[b]All Hallows Eve: "The Wood Carver"[/b]
The year was 1664, the night before All Hallows Eve. I thought it best to go to market that day. There were some last minute supplies I would need to have before dining.
I finished tying my apron strings and donning my bonnet and stepped outside into the chilly afternoon air. My, was it cold! The small peaks of my bosom pointed out of my blouse front a bit too much for my taste. I rubbed my palms over them a bit in a feeble attempt to bring them back down. Fie, what terrible timing this weather had! Certainly, there would be a frost tonight, I decided. It had held off for so long this year though, and everyone was prepared.
The journey was a short one for me, only five landmarks away: past the Jones farm, the Watson place, the old wood carver's shop, long since inhabited, the Umbersons, and the Horton's place. About an hour away, and I had an active imagination. Before I knew it the small shop was upon me.
I browsed a bit, but didn't want to dally long, for I could hear the sound of the wind picking up outside. My bones chilled at the thought and I cursed myself for not having brought a cloak while I'd had the chance.
As I placed the last of my supplies into my basket the feeling that eyes were upon me washed through my veins. Not wanting to appear possessed I controlled myself not to whip my head around to see. Instead I merely went about what I was doing. I brought my items to the counter and hailed the shopkeeper, Harol Watson.
"How are thee this blustery day young Helen!" Although old, Harol always had a smile to match his friendly demeanor.
Still carrying my twinge of paranoia about being watched, I didn't have much as a reply. "Aye, windy indeed sir and I am well."
He began to ask about how my sister and brothers were and my mother and father and other assorted questions. I could pay no heed though, because the feeling would not go away. Well, not until he asked one specific question, did I stand to complete attention.
"Oh, by the way Helen, have you met the new Wood Carver?"
"There is a new Wood Carver?" As I said this, my bones ceased to chill and a strong wind hurled into the storefront before the door slammed shut.
"Aye, that was he just leaving!" the plump storeowner claimed. "Ye just missed him."
Cursing inside for my earlier foolishness at not turning around (surely it had been him staring at me!) I replied casually, "Ah well, I suppose I will meet him sooner or later anyhow. Fare thee well Mister Watson and a blessing to you and yours."
"And to thee Miss Helen. His name do be Jared Wright if ye happen to need him."
Walking back out into what had quickly become evening, I regretted even more not having brought my cloak. The normally short journey home seemed frighteningly arduous and long. Every step I took seemed to bring greater power to the wind. Holding my basket close to me, I wrapped my arms tightly around my small body, in a meager attempt to ward the chilly wind. As the wind howled and my steps became more labored, the signs of nightfall came into full play.
"Fie, but why must I talk so much!" I cursed myself again. I had never been as God fearing as the rest of the folk in town. Oh, but I tried; yet it was hard for me. It was my duty to keep the devil out of my home but it was difficult when I enjoyed my impure thoughts so! I knew that I enjoyed cursing and I enjoyed the feeling I had with no clothing on. I enjoyed the possibility that a man might see what I had underneath my skirts. Most of all though, I just wanted to be touched. I knew that would not happen until I was married. Worse yet, I knew that the only purpose was not for pleasure, but for the purpose of making babes. I wasn't supposed to know of any of this but my cousin had passed through months ago and we'd talked for hours on end. She'd told me everything there was to know. She had told me the best places to touch. Ever since, I had been either possessed or... Well, that was the thing. I often wondered if perhaps what we all believed to be true was, dare I say... nonsense? It just didn't seem to make sense for one not to derive pleasure from something if it wasn't hurting anybody?
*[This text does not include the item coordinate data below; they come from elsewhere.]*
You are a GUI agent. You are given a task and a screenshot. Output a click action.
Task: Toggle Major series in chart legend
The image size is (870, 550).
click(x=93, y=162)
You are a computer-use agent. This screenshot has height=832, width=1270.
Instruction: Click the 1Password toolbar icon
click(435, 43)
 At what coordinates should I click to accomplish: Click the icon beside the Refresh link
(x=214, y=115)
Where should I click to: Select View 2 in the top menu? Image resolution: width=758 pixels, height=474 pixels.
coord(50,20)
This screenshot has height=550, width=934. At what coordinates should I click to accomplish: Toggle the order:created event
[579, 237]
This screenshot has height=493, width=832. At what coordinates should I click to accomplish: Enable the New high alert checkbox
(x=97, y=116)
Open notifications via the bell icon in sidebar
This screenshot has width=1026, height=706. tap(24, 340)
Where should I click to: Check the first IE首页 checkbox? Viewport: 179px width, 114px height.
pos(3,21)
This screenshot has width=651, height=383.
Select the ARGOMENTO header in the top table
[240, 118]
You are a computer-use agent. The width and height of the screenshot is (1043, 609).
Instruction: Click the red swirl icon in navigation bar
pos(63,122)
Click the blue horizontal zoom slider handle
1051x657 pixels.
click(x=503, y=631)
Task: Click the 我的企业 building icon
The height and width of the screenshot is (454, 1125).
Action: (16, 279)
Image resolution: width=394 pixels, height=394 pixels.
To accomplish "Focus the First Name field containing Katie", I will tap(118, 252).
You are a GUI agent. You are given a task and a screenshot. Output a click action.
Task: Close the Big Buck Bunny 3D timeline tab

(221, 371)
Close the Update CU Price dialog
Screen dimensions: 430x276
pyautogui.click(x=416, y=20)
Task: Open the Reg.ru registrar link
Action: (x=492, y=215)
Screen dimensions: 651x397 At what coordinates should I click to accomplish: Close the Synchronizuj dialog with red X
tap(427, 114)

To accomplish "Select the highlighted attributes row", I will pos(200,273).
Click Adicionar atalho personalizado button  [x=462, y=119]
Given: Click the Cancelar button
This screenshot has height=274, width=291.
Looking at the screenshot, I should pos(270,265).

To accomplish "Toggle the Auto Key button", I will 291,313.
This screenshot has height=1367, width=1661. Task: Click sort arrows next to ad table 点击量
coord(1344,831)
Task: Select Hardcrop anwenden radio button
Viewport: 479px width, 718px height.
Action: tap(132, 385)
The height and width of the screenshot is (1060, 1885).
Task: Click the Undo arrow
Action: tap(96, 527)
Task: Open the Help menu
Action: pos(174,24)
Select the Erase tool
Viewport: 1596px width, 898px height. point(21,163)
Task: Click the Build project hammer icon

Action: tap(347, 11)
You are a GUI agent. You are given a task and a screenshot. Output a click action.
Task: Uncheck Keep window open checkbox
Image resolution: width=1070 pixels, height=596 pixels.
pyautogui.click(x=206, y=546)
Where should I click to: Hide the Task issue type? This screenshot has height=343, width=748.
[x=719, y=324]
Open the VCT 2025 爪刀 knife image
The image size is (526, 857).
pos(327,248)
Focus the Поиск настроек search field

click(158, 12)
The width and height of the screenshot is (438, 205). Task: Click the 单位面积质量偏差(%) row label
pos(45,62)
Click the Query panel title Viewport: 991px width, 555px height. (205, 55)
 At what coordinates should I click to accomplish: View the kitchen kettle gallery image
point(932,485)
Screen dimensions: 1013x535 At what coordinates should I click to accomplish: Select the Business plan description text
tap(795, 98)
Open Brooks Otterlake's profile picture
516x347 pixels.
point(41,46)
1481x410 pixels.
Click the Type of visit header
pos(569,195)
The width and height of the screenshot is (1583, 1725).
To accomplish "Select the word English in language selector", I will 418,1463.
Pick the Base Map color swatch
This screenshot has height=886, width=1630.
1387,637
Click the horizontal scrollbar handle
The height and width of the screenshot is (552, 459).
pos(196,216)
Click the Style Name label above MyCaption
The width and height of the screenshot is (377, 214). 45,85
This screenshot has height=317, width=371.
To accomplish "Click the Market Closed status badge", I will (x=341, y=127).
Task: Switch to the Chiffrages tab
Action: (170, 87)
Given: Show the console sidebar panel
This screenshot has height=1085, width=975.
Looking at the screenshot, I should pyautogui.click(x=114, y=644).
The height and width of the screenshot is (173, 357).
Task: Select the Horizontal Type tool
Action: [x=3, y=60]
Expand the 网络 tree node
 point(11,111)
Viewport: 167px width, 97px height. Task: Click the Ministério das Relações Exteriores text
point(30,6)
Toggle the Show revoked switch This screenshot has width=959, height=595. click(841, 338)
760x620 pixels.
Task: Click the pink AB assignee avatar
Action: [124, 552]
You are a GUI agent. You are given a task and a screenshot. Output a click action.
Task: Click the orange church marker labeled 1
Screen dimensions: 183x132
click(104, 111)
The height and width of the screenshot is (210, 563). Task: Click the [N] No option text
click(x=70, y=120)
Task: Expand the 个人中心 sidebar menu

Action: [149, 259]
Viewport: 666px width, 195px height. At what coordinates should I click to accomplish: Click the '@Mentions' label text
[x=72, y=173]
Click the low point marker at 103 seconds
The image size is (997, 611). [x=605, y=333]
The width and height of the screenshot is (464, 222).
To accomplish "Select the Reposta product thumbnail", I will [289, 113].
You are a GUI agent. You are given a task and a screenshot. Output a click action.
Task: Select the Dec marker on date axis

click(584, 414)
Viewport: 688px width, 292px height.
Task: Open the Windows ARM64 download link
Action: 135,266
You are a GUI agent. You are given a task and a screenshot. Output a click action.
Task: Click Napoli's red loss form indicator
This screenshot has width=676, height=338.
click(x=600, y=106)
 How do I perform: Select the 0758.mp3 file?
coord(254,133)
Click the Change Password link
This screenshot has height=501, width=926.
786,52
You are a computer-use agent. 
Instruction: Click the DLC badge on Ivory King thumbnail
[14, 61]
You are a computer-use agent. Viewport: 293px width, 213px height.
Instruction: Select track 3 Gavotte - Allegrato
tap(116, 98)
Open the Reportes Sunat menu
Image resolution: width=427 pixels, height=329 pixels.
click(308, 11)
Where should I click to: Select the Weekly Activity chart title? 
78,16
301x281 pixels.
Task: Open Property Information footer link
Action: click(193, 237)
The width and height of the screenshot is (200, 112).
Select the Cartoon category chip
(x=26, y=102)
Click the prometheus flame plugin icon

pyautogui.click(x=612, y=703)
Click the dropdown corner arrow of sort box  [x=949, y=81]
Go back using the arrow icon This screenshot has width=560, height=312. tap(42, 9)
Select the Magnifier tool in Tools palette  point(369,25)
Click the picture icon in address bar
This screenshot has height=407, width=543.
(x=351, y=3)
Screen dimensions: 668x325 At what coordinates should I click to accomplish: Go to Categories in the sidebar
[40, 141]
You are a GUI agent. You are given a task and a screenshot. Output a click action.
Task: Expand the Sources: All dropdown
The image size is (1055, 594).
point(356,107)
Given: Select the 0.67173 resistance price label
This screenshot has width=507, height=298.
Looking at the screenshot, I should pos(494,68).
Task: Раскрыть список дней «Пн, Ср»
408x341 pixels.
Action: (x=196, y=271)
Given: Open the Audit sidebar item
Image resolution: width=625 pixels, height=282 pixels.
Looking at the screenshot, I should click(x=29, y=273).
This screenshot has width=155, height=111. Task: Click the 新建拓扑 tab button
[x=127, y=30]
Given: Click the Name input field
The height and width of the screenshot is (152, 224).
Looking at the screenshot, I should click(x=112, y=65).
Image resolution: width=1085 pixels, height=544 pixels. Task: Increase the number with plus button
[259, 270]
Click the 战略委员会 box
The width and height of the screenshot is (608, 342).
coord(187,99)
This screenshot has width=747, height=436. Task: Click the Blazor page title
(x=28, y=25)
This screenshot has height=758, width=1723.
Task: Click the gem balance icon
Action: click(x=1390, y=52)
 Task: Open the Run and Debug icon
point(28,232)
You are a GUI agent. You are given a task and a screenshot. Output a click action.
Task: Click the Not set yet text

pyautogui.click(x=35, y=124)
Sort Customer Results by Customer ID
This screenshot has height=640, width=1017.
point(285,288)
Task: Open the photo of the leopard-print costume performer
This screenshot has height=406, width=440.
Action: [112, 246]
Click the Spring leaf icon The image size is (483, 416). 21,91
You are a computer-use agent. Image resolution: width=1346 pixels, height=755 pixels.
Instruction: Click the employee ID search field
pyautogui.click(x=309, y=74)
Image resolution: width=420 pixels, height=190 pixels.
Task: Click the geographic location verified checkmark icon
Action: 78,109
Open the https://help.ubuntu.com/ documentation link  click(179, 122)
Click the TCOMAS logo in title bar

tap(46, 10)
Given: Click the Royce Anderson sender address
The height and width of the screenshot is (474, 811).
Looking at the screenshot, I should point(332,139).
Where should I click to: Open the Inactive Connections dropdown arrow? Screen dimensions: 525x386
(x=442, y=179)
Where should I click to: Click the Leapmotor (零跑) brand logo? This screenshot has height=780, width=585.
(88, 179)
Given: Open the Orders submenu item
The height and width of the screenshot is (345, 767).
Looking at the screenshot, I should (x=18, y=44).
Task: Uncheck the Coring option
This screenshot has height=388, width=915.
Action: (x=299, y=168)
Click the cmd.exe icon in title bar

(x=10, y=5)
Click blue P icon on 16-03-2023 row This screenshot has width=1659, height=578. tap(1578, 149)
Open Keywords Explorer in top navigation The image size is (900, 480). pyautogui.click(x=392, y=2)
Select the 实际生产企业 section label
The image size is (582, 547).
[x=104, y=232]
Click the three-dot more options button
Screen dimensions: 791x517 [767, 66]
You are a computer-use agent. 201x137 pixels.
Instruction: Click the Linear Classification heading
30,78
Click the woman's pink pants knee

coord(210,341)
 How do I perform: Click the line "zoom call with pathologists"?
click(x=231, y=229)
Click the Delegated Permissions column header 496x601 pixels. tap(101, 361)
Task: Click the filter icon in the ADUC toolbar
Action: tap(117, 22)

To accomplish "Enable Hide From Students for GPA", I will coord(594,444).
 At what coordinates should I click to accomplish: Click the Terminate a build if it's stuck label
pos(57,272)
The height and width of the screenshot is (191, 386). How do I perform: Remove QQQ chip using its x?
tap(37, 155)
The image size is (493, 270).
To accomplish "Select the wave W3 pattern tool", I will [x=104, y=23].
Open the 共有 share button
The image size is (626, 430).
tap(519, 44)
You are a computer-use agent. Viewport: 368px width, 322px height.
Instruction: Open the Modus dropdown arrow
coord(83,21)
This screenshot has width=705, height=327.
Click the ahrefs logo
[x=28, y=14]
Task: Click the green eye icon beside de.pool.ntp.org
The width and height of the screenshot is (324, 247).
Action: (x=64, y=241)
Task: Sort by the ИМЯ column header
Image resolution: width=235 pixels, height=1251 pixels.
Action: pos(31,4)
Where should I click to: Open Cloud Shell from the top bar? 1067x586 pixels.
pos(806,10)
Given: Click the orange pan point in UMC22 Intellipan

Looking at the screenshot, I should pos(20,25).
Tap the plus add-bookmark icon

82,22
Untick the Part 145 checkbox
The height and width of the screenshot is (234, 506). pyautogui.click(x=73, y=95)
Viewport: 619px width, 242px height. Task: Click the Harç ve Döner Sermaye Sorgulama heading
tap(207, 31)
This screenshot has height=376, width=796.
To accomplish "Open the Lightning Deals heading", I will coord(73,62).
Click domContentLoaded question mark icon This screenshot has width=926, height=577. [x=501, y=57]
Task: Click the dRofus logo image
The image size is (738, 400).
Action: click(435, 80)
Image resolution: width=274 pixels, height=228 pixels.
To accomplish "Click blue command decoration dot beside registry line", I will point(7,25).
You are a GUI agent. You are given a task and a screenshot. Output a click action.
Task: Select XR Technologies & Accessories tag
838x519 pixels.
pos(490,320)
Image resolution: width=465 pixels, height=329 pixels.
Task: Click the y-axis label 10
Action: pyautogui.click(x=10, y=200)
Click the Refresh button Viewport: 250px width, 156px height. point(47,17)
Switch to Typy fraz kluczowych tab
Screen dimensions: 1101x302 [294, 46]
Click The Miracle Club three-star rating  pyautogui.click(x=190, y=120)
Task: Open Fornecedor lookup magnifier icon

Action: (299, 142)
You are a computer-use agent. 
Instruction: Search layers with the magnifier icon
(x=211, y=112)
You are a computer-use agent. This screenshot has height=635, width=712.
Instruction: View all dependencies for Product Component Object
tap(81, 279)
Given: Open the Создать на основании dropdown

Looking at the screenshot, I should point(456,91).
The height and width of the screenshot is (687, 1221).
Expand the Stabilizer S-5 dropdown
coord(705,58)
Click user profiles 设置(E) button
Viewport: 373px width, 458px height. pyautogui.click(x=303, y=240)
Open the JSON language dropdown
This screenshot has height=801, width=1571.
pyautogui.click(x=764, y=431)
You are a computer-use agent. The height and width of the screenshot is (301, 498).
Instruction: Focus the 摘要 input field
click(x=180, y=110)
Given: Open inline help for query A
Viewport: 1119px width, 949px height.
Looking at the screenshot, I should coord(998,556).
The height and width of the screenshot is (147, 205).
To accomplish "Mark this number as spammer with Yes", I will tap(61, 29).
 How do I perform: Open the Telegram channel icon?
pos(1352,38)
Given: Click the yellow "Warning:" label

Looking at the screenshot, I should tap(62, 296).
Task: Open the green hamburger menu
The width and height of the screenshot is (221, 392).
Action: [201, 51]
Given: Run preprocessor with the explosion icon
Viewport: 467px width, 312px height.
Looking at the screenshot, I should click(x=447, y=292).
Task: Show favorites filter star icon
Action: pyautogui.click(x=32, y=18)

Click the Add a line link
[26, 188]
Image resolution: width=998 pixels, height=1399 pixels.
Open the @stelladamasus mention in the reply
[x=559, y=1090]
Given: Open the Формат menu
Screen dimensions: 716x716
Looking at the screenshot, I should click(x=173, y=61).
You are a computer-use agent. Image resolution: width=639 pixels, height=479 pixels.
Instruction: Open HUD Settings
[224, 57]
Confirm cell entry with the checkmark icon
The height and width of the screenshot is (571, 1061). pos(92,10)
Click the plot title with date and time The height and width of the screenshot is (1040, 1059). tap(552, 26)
Would a God really want such a thing to be so?
An incredibly strong gust of wind brought me back to the present. I made an attempt to conjure my surroundings. Unfortunately, I hadn't gone far; walking into such strong winds had slowed me down even more than I had realized. I was barely past the Umberson place!
Suddenly without a warning, it began to rain. Harder and harder the rain fell until I could no longer see. The powerful and forceful winds picked up more than I could bear and I could push into them no longer. I fell, gasping for breath.
Instead of hitting the wet, muddy ground, I was caught at the waist by a very strong grip. I felt myself lifted up and draped over what must have been a shoulder, despite its hardness. From there I am not quite sure of the exact events for the next few moments because it was then that I lost conscientiousness.
I wasn't out for long. I awoke to blackness but could hear sound. I was still a bit weakened, but I felt around feebly with my fingers. It felt like hay beneath me, and a lot of it. I was on a bed of hay! Some of the blackness faded as a lantern was lit.
I felt certain I was in a stable. I wondered to myself if it was the old wood carver's stable. I started to gain my vision back a bit and tried to look around but became startled when I looked up.
A man finished hanging the lantern and proceeded to squat down in front of me. "Are you the new woodcarver?" I questioned. He nodded.